## REQUIREMENTS
Output the lines of the listing below as a JSON list of strings, one string per line, omitting blank lines.

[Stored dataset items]
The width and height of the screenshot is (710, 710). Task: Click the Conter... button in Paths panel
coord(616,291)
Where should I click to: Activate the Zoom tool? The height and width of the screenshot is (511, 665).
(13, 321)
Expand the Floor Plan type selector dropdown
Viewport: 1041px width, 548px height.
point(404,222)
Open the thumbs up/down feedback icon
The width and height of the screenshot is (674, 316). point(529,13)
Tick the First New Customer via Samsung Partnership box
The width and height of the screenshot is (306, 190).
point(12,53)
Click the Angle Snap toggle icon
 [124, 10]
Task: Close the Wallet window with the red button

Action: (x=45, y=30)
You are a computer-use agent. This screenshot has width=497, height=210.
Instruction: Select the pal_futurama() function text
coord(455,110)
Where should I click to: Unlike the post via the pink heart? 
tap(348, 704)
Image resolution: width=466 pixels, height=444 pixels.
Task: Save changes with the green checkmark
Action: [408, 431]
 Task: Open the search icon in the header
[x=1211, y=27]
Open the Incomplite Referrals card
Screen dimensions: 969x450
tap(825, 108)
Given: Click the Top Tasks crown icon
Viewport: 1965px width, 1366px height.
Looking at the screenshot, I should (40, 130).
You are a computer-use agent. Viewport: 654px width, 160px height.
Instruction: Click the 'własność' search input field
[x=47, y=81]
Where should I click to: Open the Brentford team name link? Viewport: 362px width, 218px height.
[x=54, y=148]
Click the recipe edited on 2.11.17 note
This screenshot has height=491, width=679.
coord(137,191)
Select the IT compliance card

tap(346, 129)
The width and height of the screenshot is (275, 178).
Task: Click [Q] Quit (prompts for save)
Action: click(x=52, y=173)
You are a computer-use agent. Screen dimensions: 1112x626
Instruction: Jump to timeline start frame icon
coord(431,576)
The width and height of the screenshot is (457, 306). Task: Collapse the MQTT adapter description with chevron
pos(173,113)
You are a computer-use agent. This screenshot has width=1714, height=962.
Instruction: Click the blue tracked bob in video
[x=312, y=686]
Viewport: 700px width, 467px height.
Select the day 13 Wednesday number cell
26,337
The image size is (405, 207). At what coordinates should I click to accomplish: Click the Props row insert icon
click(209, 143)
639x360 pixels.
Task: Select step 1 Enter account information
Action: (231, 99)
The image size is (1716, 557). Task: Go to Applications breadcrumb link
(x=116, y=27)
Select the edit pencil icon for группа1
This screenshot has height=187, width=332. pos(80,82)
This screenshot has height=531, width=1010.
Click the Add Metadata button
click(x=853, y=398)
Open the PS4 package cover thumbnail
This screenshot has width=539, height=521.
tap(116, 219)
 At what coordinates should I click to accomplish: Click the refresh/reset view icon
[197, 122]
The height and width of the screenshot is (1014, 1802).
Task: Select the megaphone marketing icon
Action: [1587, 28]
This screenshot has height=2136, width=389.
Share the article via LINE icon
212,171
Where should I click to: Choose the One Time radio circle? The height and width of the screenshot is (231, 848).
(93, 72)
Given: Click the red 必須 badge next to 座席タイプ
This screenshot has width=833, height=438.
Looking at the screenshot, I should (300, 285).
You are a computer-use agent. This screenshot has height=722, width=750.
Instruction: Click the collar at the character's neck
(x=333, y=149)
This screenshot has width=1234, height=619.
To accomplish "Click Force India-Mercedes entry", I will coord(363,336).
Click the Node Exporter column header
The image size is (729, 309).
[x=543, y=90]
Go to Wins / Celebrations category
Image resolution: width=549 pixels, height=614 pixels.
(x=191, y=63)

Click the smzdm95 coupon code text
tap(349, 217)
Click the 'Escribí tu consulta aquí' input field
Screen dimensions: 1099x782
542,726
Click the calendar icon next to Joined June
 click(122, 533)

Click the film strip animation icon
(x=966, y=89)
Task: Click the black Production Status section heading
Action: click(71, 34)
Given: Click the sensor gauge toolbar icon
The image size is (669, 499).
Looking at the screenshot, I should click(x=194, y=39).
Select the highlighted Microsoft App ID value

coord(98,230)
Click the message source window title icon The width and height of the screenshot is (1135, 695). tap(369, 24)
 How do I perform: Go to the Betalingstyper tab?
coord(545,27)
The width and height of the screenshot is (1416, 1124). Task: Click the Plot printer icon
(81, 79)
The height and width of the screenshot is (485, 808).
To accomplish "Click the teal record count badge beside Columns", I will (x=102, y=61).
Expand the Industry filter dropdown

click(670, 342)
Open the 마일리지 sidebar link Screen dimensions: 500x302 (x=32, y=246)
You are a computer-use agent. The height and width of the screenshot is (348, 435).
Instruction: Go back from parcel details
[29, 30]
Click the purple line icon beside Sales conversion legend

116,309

## OUTPUT BELOW
[
  "The width and height of the screenshot is (710, 710). Task: Click the Conter... button in Paths panel",
  "coord(616,291)",
  "Where should I click to: Activate the Zoom tool? The height and width of the screenshot is (511, 665).",
  "(13, 321)",
  "Expand the Floor Plan type selector dropdown",
  "Viewport: 1041px width, 548px height.",
  "point(404,222)",
  "Open the thumbs up/down feedback icon",
  "The width and height of the screenshot is (674, 316). point(529,13)",
  "Tick the First New Customer via Samsung Partnership box",
  "The width and height of the screenshot is (306, 190).",
  "point(12,53)",
  "Click the Angle Snap toggle icon",
  " [124, 10]",
  "Task: Close the Wallet window with the red button",
  "Action: (x=45, y=30)",
  "You are a computer-use agent. This screenshot has width=497, height=210.",
  "Instruction: Select the pal_futurama() function text",
  "coord(455,110)",
  "Where should I click to: Unlike the post via the pink heart? ",
  "tap(348, 704)",
  "Image resolution: width=466 pixels, height=444 pixels.",
  "Task: Save changes with the green checkmark",
  "Action: [408, 431]",
  " Task: Open the search icon in the header",
  "[x=1211, y=27]",
  "Open the Incomplite Referrals card",
  "Screen dimensions: 969x450",
  "tap(825, 108)",
  "Given: Click the Top Tasks crown icon",
  "Viewport: 1965px width, 1366px height.",
  "Looking at the screenshot, I should (40, 130).",
  "You are a computer-use agent. Viewport: 654px width, 160px height.",
  "Instruction: Click the 'własność' search input field",
  "[x=47, y=81]",
  "Where should I click to: Open the Brentford team name link? Viewport: 362px width, 218px height.",
  "[x=54, y=148]",
  "Click the recipe edited on 2.11.17 note",
  "This screenshot has height=491, width=679.",
  "coord(137,191)",
  "Select the IT compliance card",
  "tap(346, 129)",
  "The width and height of the screenshot is (275, 178).",
  "Task: Click [Q] Quit (prompts for save)",
  "Action: click(x=52, y=173)",
  "You are a computer-use agent. Screen dimensions: 1112x626",
  "Instruction: Jump to timeline start frame icon",
  "coord(431,576)",
  "The width and height of the screenshot is (457, 306). Task: Collapse the MQTT adapter description with chevron",
  "pos(173,113)",
  "You are a computer-use agent. This screenshot has width=1714, height=962.",
  "Instruction: Click the blue tracked bob in video",
  "[x=312, y=686]",
  "Viewport: 700px width, 467px height.",
  "Select the day 13 Wednesday number cell",
  "26,337",
  "The image size is (405, 207). At what coordinates should I click to accomplish: Click the Props row insert icon",
  "click(209, 143)",
  "639x360 pixels.",
  "Task: Select step 1 Enter account information",
  "Action: (231, 99)",
  "The image size is (1716, 557). Task: Go to Applications breadcrumb link",
  "(x=116, y=27)",
  "Select the edit pencil icon for группа1",
  "This screenshot has height=187, width=332. pos(80,82)",
  "This screenshot has height=531, width=1010.",
  "Click the Add Metadata button",
  "click(x=853, y=398)",
  "Open the PS4 package cover thumbnail",
  "This screenshot has width=539, height=521.",
  "tap(116, 219)",
  " At what coordinates should I click to accomplish: Click the refresh/reset view icon",
  "[197, 122]",
  "The height and width of the screenshot is (1014, 1802).",
  "Task: Select the megaphone marketing icon",
  "Action: [1587, 28]",
  "This screenshot has height=2136, width=389.",
  "Share the article via LINE icon",
  "212,171",
  "Where should I click to: Choose the One Time radio circle? The height and width of the screenshot is (231, 848).",
  "(93, 72)",
  "Given: Click the red 必須 badge next to 座席タイプ",
  "This screenshot has width=833, height=438.",
  "Looking at the screenshot, I should (300, 285).",
  "You are a computer-use agent. This screenshot has height=722, width=750.",
  "Instruction: Click the collar at the character's neck",
  "(x=333, y=149)",
  "This screenshot has width=1234, height=619.",
  "To accomplish \"Click Force India-Mercedes entry\", I will coord(363,336).",
  "Click the Node Exporter column header",
  "The image size is (729, 309).",
  "[x=543, y=90]",
  "Go to Wins / Celebrations category",
  "Image resolution: width=549 pixels, height=614 pixels.",
  "(x=191, y=63)",
  "Click the smzdm95 coupon code text",
  "tap(349, 217)",
  "Click the 'Escribí tu consulta aquí' input field",
  "Screen dimensions: 1099x782",
  "542,726",
  "Click the calendar icon next to Joined June",
  " click(122, 533)",
  "Click the film strip animation icon",
  "(x=966, y=89)",
  "Task: Click the black Production Status section heading",
  "Action: click(71, 34)",
  "Given: Click the sensor gauge toolbar icon",
  "The image size is (669, 499).",
  "Looking at the screenshot, I should click(x=194, y=39).",
  "Select the highlighted Microsoft App ID value",
  "coord(98,230)",
  "Click the message source window title icon The width and height of the screenshot is (1135, 695). tap(369, 24)",
  " How do I perform: Go to the Betalingstyper tab?",
  "coord(545,27)",
  "The width and height of the screenshot is (1416, 1124). Task: Click the Plot printer icon",
  "(81, 79)",
  "The height and width of the screenshot is (485, 808).",
  "To accomplish \"Click the teal record count badge beside Columns\", I will (x=102, y=61).",
  "Expand the Industry filter dropdown",
  "click(670, 342)",
  "Open the 마일리지 sidebar link Screen dimensions: 500x302 (x=32, y=246)",
  "You are a computer-use agent. The height and width of the screenshot is (348, 435).",
  "Instruction: Go back from parcel details",
  "[29, 30]",
  "Click the purple line icon beside Sales conversion legend",
  "116,309"
]